Radical S-adenosylmethionine maquette chemistry: Cx3Cx2C peptide coordinated redox active [4Fe-4S] clusters

Abstract

The synthesis and characterization of short peptide-based maquettes of metalloprotein active sites facilitate an inquiry into their structure/function relationships and evolution. The [4Fe-4S]-maquettes of bacterial ferredoxin metalloproteins (Fd) have been used in the past to engineer redox active centers into artificial metalloenzymes. The novelty of our study is the application of maquettes to the superfamily of [4Fe-4S] cluster and S-adenosylmethionine-dependent radical metalloenzymes (radical SAM). The radical SAM superfamily enzymes contain site-differentiated, redox active [4Fe-4S] clusters coordinated to Cx₃Cx₂C or related motifs, which is in contrast to the Cx₂Cx₂C motif found in bacterial ferredoxins (Fd). Under an optimized set of experimental conditions, a high degree of reconstitution (80-100%) was achieved for both radical SAM- and Fd-maquettes. Negligible chemical speciation was observed for all sequences, with predominantly [4Fe-4S]²⁺ for the 'as-reconstituted' state.
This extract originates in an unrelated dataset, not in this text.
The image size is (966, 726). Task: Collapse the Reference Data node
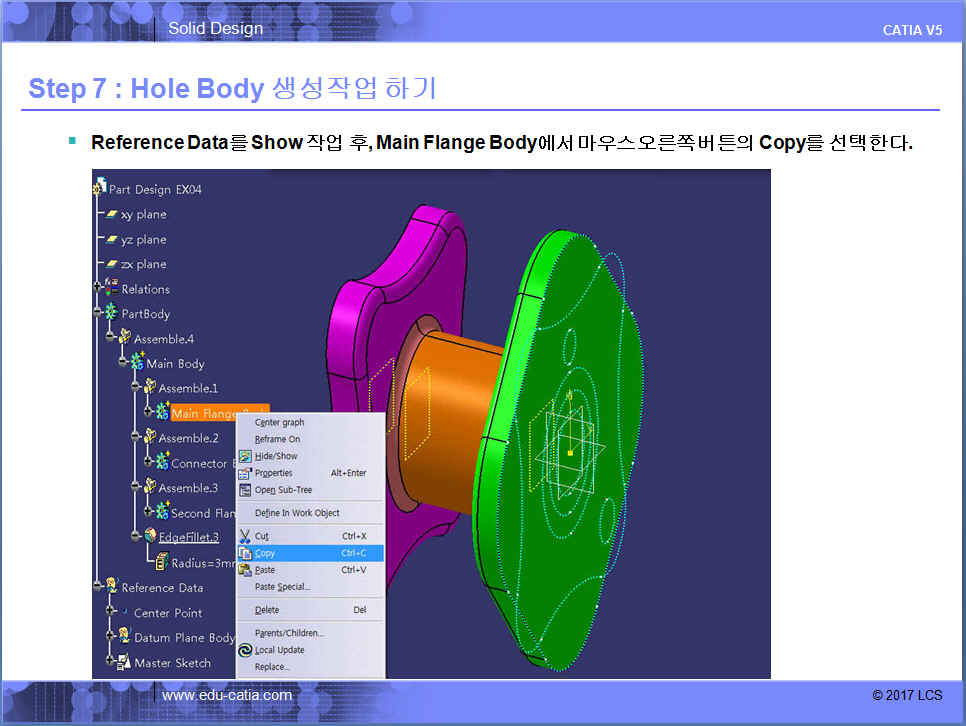[98, 588]
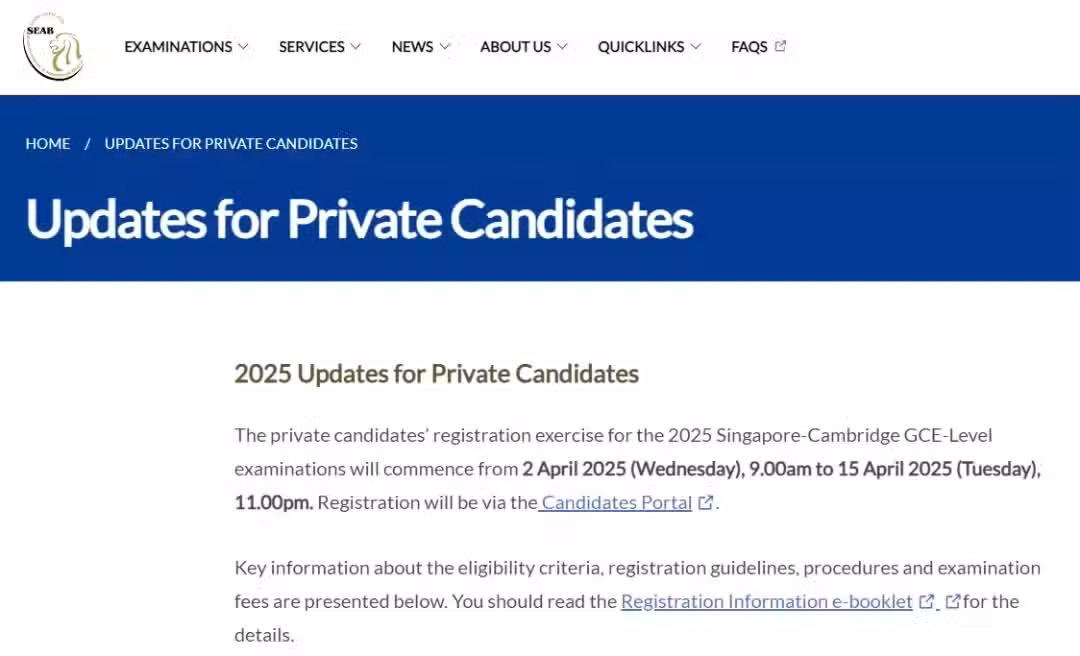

However, the reduction of [4Fe-4S]²⁺-maquettes provides low conversion (7-17%) to the paramagnetic [4Fe-4S]⁺ state, independent of either the spacing of the cysteine residues (Cx₃Cx₂C vs. Cx₂Cx₂C), the nature of intervening amino acids, or the length of the cluster binding motif. In the absence of the stabilizing protein environment, the reduction process is proposed to proceed via [4Fe-4S]²⁺ cluster disassembly and reassembly in a more reduced state. UV-Vis and EPR spectroscopic techniques are employed as analytical tools to quantitate the as-reconstituted (or oxidized) and one-electron reduced states of the [4Fe-4S] clusters, respectively. We demonstrate that short Fd and radical SAM derived 7- to 9-mer peptides containing appropriate cysteine motifs function equally well in coordinating redox active [4Fe-4S] clusters.

Keywords: Cysteine motifs; Electron paramagnetic resonance spectroscopy; Ferredoxin; Iron sulfur clusters; Protoenzymes; Radical S-adenosylmethionine; UV–Vis spectroscopy; [4Fe–4S]-maquettes.